Wednesday, February 5, 2014

Homelab, part troix

With VSAN in beta and having a requirement for a three-host minimum, I was getting antsy: how could I test it in real-life scenarios? Sure, I could've spun up a virtual ESXi instance on one of my two hosts, but that would defeat the purpose of duplicating customer scenarios.

So, I once again reached out to my friends at Stallard Technologies, Inc. for a third host to match the two I'd already purchased. Thankfully, they still had my preferred configuration available, and they even had it on sale for the same price I'd paid before. With my original setup designed around those older 2U hosts, I was still using the 2U brackets to hold each of the 1U servers. With the addition of the third server, I simply move it from side-to-side if I need access to the host that's closer to the wall.

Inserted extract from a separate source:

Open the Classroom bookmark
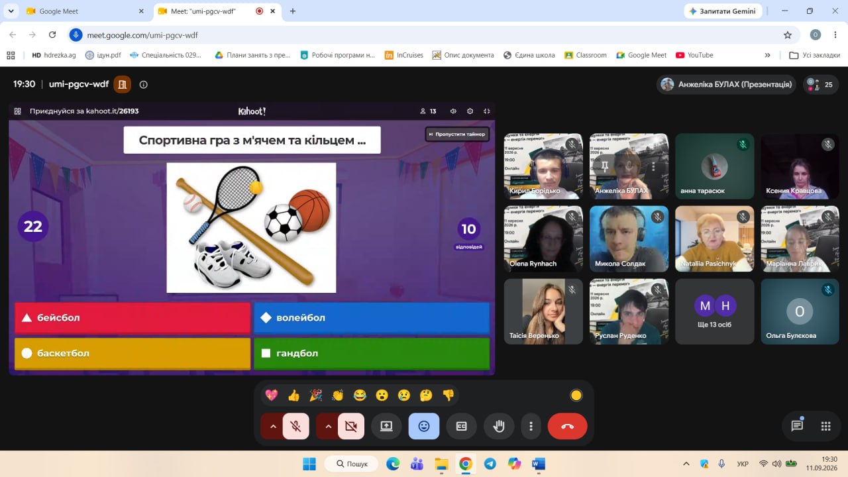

At this point, I'd also reached the limit of the ports available on my Cisco SG300-28, so I needed some changes there, too: I wouldn't just buy 1 switch, but I'd instead pick up a pair so I'd have redundancy for the hosts, and I'd uplink the switches to the Cisco as my "core" switch, as well as cross-connect the new switches to prevent either uplink set as a single-point-of-failure. Given the costs and the number of ports I was planning, SG300 was out of the running due to cost considerations. Based on recommendations, I chose a pair of HP V1910-24G; together, they essentially cost the same as the SG300-28 did.

I again turned to the StarTech equipment brackets, this time for the 3U model to accommodate the three switches.
Network Central
The addition of all those switches were nice, but I was starting to get worried by all those devices with single power supplies: sure, I could plug them all into a UPS, but what happens when the UPS quits? I searched for and found a working automatic transfer switch (ATS) on Ebay for cheap, and added that to the mix, again using a StarTech 1U bracket to tuck it behind the desk.

With common VSAN configurations being designed around 10Gb/s, I knew that kicking the tires with 1Gb/s connections was going to require some careful design decisions: two connections per host, shared with the other IP storage in my environment was going to be a bit thin. A side-effect of adding more network ports, however, was the ability to also increase the number of pNIC ports in the hosts, so I added another dual-port Intel adapter to bring the per-host count up to 8 Gigabit ports.

In my current setup, I have three VDS switches:
  1. Management & vMotion (2 x pNIC)
  2. Guest networking (2 x pNIC)
  3. IP Storage (4 x pNIC)
The first and last switches have vmkernel port groups; the IP Storage switch also has a VM portgroup for in-guest access to iSCSI. It looks a little like this:
In this configuration, I get 4x1Gb/s "pinned" connections for VSAN, two "pinned" connections for iSCSI and two vmkernel NICs for independently-addressed NFS shares. Between NIOC and physical load balancing that's available in the VDS switch, I don't think I'll overwhelm the iSCSI with VSAN (or vice-versa).

This configuration also makes it so no single-chip failure can take out an entire block of services: adjacent pNICs are on different assignments, and paired adapters are either on-board or expansion card.

With 9 connections from each host (8 data NICs for the host; 1 management NIC for the hardware), it was time to get a little more serious about cable management. I ended up buying custom colored patch cables from Monoprice, along with a length of "wire loom"; the loom allowed my to bundle the data cables together into a single, tidier bulk cable. As the diagram above shows, the colors were assigned to NICs and each pair was additionally marked with some black electrical tape. All motherboard-based ports were patched into one switch, while the remaining ports were patched into the second. It's now all very tidy and consistent.

When I purchased those original hosts, I didn't get drives with them; I pretty much presumed that I'd boot from SD card and use shared storage for 100% of the workloads.

Enter PernixData FVP: I'd already had a couple of Intel i520-series SSDs from testing the performance of cache in my iomega arrays (conclusion: it doesn't help), so the first disk installed in my hosts were 240GB SSD.

Enter HP StoreVirtual VSA: I've been a long-time fan of the former Lefthand VSA, and after receiving the latest version as a long-term NFR copy as a vExpert, I decided I needed some capacity to do some testing. I searched around and decided that the Seagate Constellation.2 enterprise SATA were the right choice: sure, they were limited by their interface and rotational speed, but they were also backed by a 5y manufacturer's warranty and had a decent price point for 500GB, all things considered. Two more spindles added to each host.

Enter the third host and VSAN: although the hosts already had what I'd need to do testing (SSD & HDD), I didn't want to tear down the other storage, so it was back to the well for more SSD and HDD.
As they stand today, all three hosts have full inventory of disk: 2x 240GB SSD, 4x 500GB HDD.